HIV-1 Vpr protein directly loads helicase-like transcription factor (HLTF) onto the CRL4-DCAF1 E3 ubiquitin ligase.

J Biol Chem 2017 12 27;292(51):21117-21127. Epub 2017 Oct 27.

From the Department of Structural Biology and Pittsburgh Center for HIV Protein Interactions, University of Pittsburgh School of Medicine, Pittsburgh, Pennsylvania 15260 and

The viral protein R (Vpr) is an accessory virulence factor of HIV-1 that facilitates infection in immune cells. Cellular functions of Vpr are tied to its interaction with DCAF1, a substrate receptor component of the CRL4 E3 ubiquitin ligase.

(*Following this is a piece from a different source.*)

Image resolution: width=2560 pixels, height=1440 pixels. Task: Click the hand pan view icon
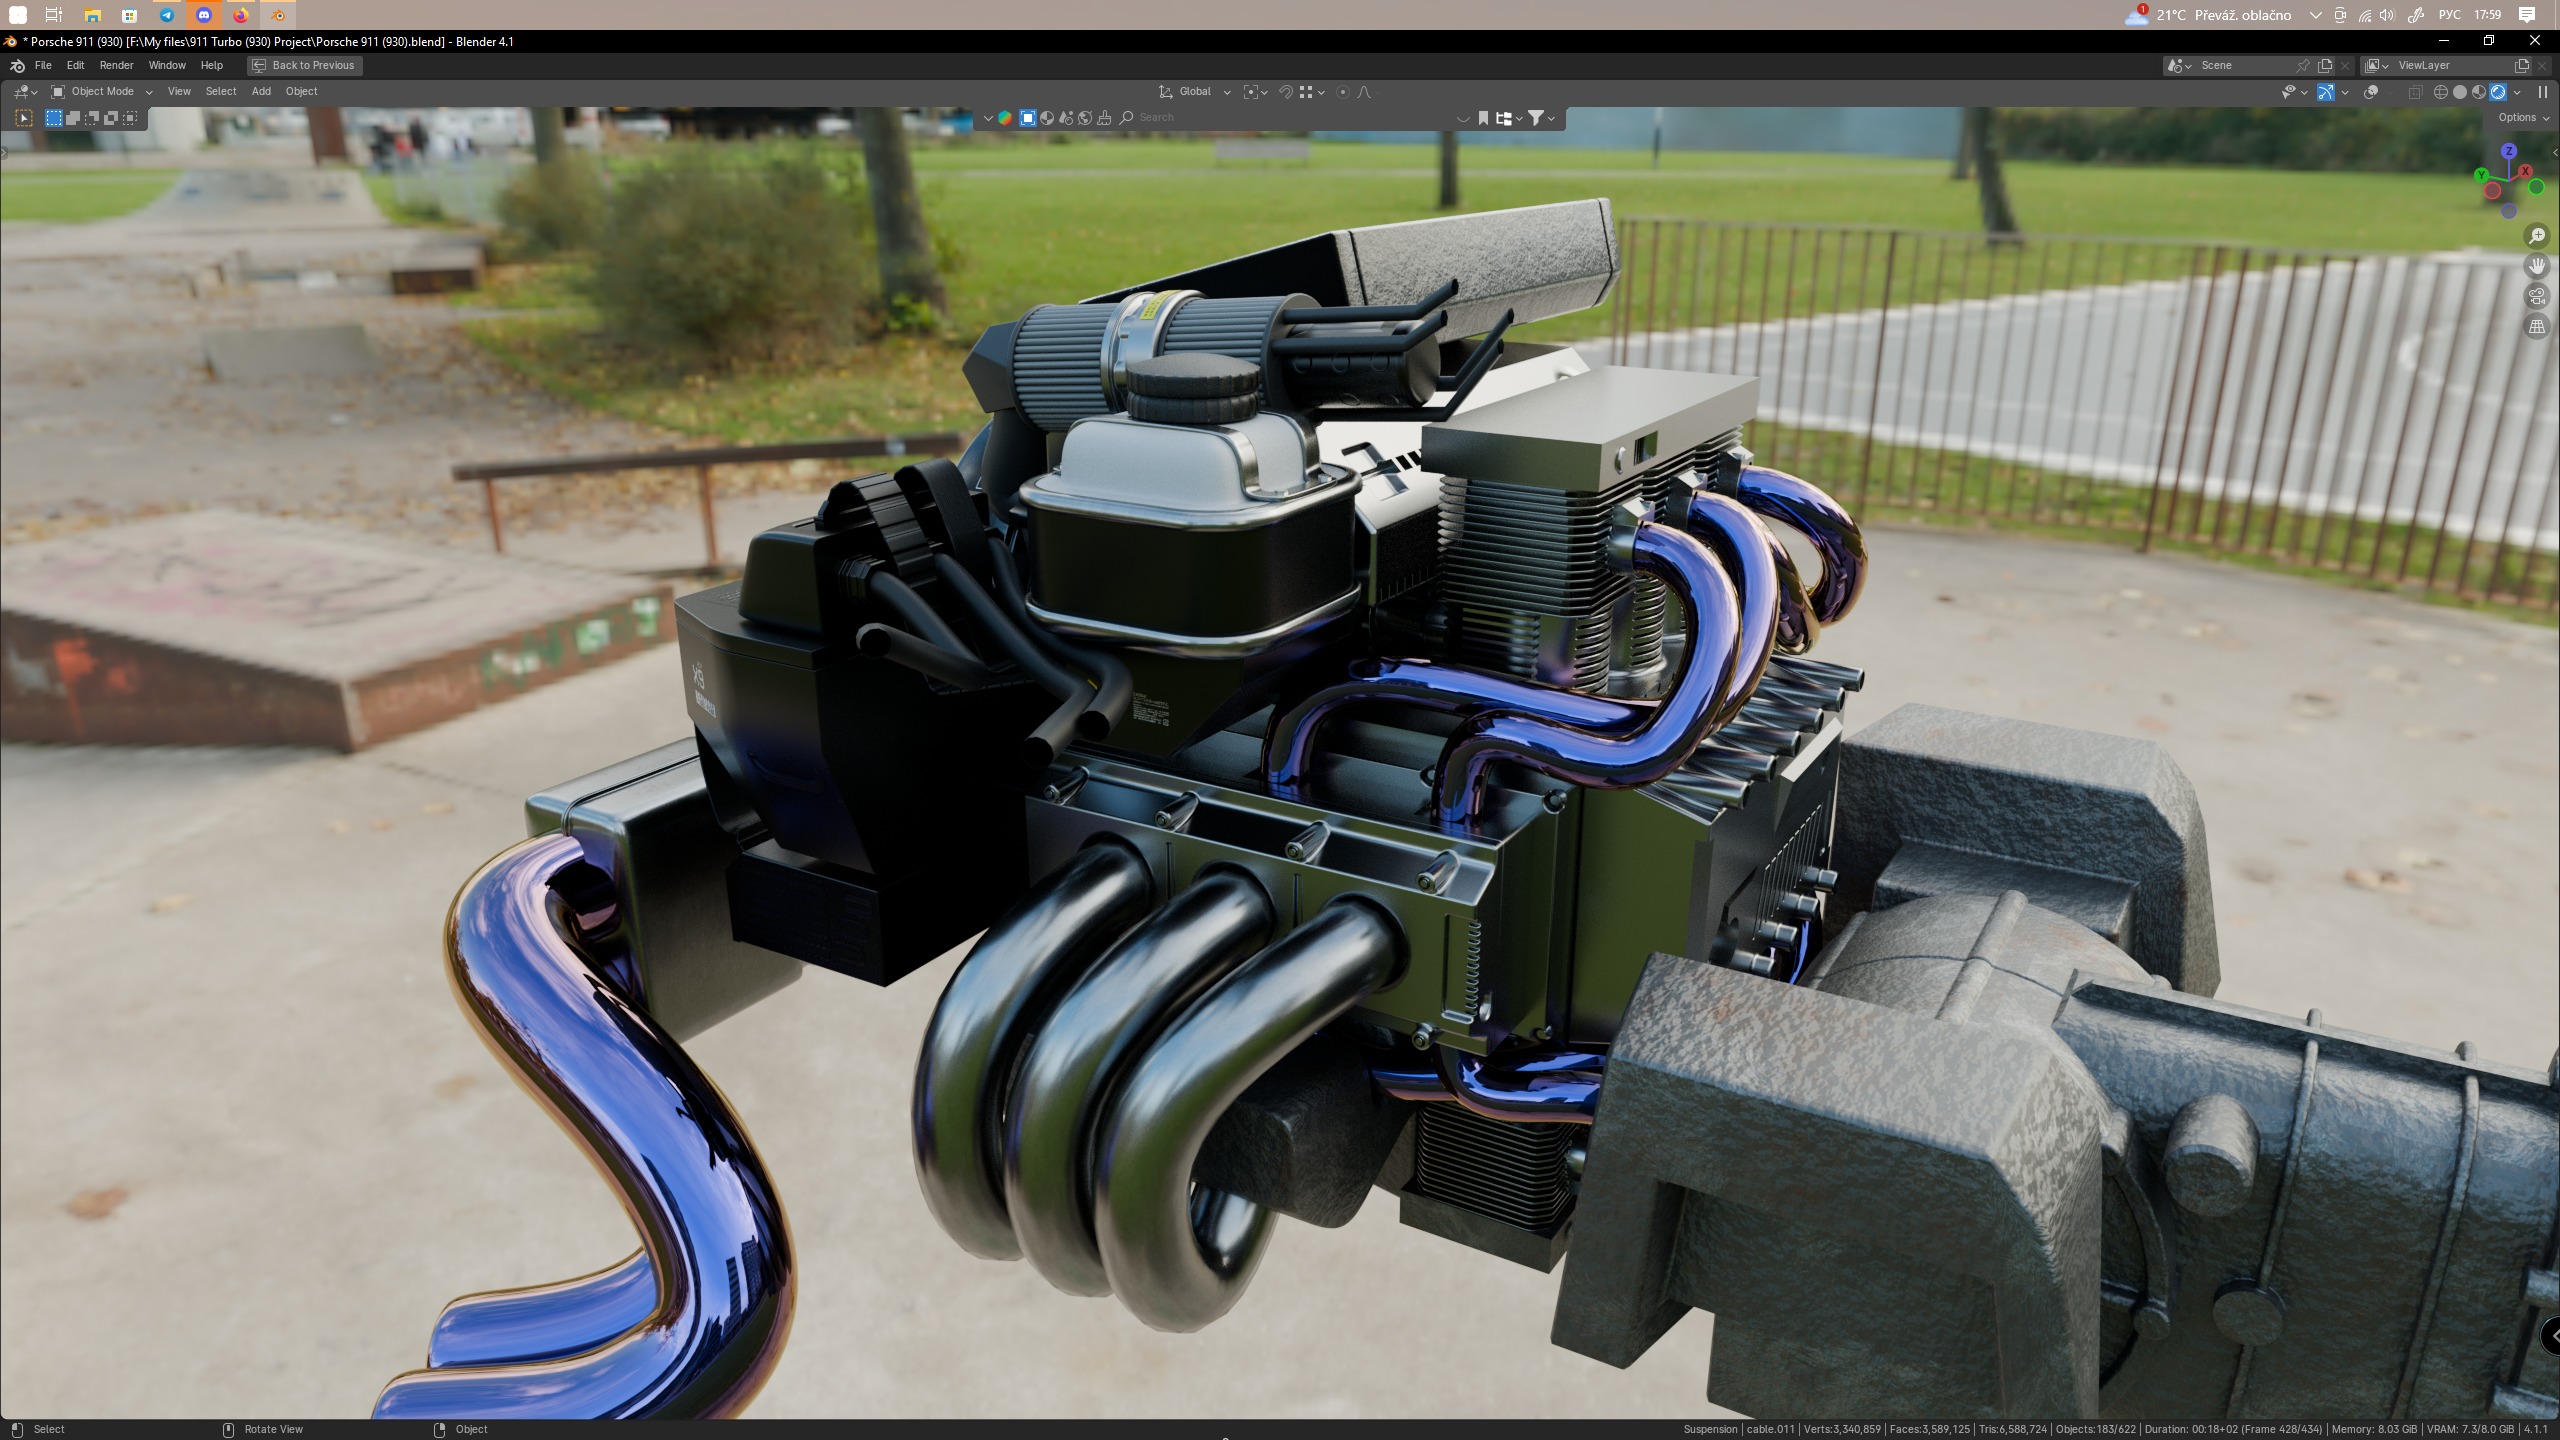tap(2537, 266)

Recent proteomic approaches suggested that Vpr degrades helicase-like transcription factor (HLTF) DNA helicase in a proteasome-dependent manner by redirecting the CRL4-DCAF1 E3 ligase. However, the precise molecular mechanism of Vpr-dependent HLTF depletion is not known. Here, using reconstitution assays, we show that Vpr mediates polyubiquitination of HLTF, by directly loading it onto the C-terminal WD40 domain of DCAF1 in complex with the CRL4 E3 ubiquitin ligase. Mutational analyses suggest that Vpr interacts with DNA-binding residues in the N-terminal HIRAN domain of HLTF in a manner similar to the recruitment of another target, uracil DNA glycosylase (UNG2), to the CRL4-DCAF1 E3 by Vpr. Strikingly, Vpr also engages a second, adjacent region, which connects the HIRAN and ATPase/helicase domains. Thus, our findings reveal that Vpr utilizes common as well as distinctive interfaces to recruit multiple postreplication DNA repair proteins to the CRL4-DCAF1 E3 ligase for ubiquitin-dependent proteasomal degradation.